The Consolation of Philosophy

"For often as a man receives the reward of fame for his boasting, the conscience that indulges in self congratulation loses something of its secret merit."

"...another weight is added to my load of ills in that the world does not judge actions on their merit, but on their chance results, and they consider that only those things which are blessed with a happy outcome have been undertaken with sound advice. It is always the unfortunate who are first to be deserted by the goodwill of men."

"No man is rich who shakes and groans convinced that he needs more."

"If the enjoyment of any earthly blessing brings with it any measure of happiness, the memory of that splendid day can never be destroyed by the burden however great of growing evil."

"You are a happy man if you know where your true happiness lies, since when the chief concern of mortal men is to keep their hold on life, you even now possess blessings which no one can doubt are more precious than life itself. So dry your tears. Fortune has not yet turned her hatred against all your blessings. The storm has not yet broken upon you with too much violence. Your anchors are holding firm and they permit you both comfort in the present, and hope in the future."

"...let us examine this much lauded and much sought after power of yours. You creatures of earth, don't you stop to consider the people over whom you think you exercise authority? You would laugh if you saw a community of mice and one mouse arrogating to himself power and jurisdiction over the others. Again, think of the human body: could you discover anything more feeble than man, when often even a tiny fly can kill him either by its bite or by creeping into some inward part of him? The only way one man can exercise power over another is over his body and what is inferior to it, his possessions. You cannot impose anything on a free mind, and you cannot move from its state of inner tranquillity a mind at peace with itself and firmly founded on reason."
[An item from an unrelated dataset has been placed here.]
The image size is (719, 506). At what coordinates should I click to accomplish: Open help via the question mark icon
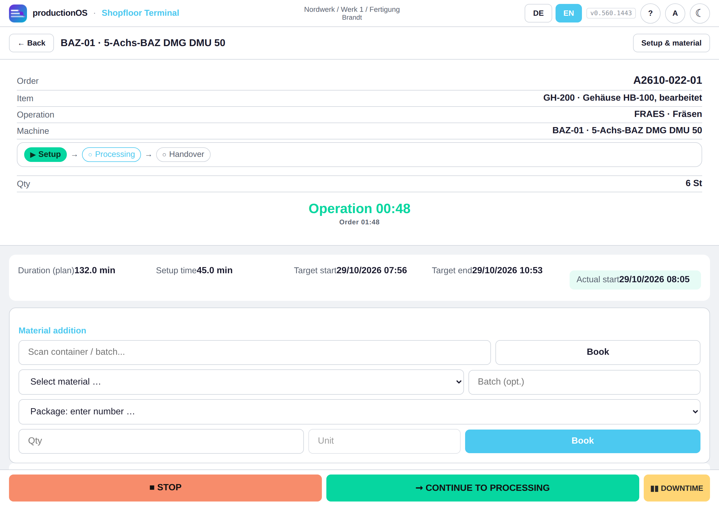pos(650,13)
" her flattery good fortune lures men away from the path of true good, but adverse fortune frequently draws men back to their true good like a shepherdess with her crook. Do you think it is of small account that this harsh and terrible misfortune has revealed those friends whose hearts are loyal to you? She has shown you the friends whose smiles were true smiles, and those whose smiles were false; in deserting you Fortune has taken her friends with her and left those who are really yours. Had you remained untouched and, as you thought, blessed by Fortune, you would have been unable to get such knowledge at any price. So you are weeping over lost riches when you have really found the most precious of all riches - friends who are true friends."

Philosophy is reciting Fortune's arguments to Boethius, "I would like to continue our discussion a while by using Fortune's own arguments, and I would like you to consider whether her demands are just. 'Why do you burden me each day, mortal man,' she asks, 'with your querulous accusations? What harm have I done you? What possessions of yours have I stolen? Choose any judge you like and sue me for possession of wealth and rank, and if you can show that any part of these belongs by right to any mortal man, I will willingly concede that what you are seeking to regain really did belong to you. When nature brought you forth from your mother's womb I received you naked and devoid of everything and fed you from my own resources. I was inclined to favor you, and I brought you up - and this is what makes you lose patience with me - with a measure of indulgence, surrounding you with all the splendour and affluence at my command. Now I have decided to withdraw my hand. You have been receiving a favour as one who has had the use of another's possessions, and you have no right to complain as if what you have lost was fully your own. You have no cause to begin groaning at me: I have done you no violence. Wealth, honours and the like are all under my jurisdiction. They are my servants and know their mistress. When I come, they come with me, and when I go, they leave as well. I can say with confidence that if the things whose loss you are bemoaning were really yours, you could never have lost them. Surely I am not the only one to be denied the exercise of my rights? The heavens are allowed to bring forth the bright daylight and lay it to rest in the darkness of night: the year is allowed alternately to deck the face of the earth with fruit and flowers and to disfigure it with cloud and cold. The sea is allowed either to be calm and inviting or to rage with storm-driven breakers. Shall man's insatiable greed bind me to a constancy which is alien to my ways? Inconstancy is my very essence; it is the game I never cease to play as I turn my wheel in its ever changing circle, filled with joy as I bring the top to the bottom and the bottom to the top. Yes, rise up on my wheel if you like, but don't count it an injury when by the same token you begin to fall, as the rules of the game will require."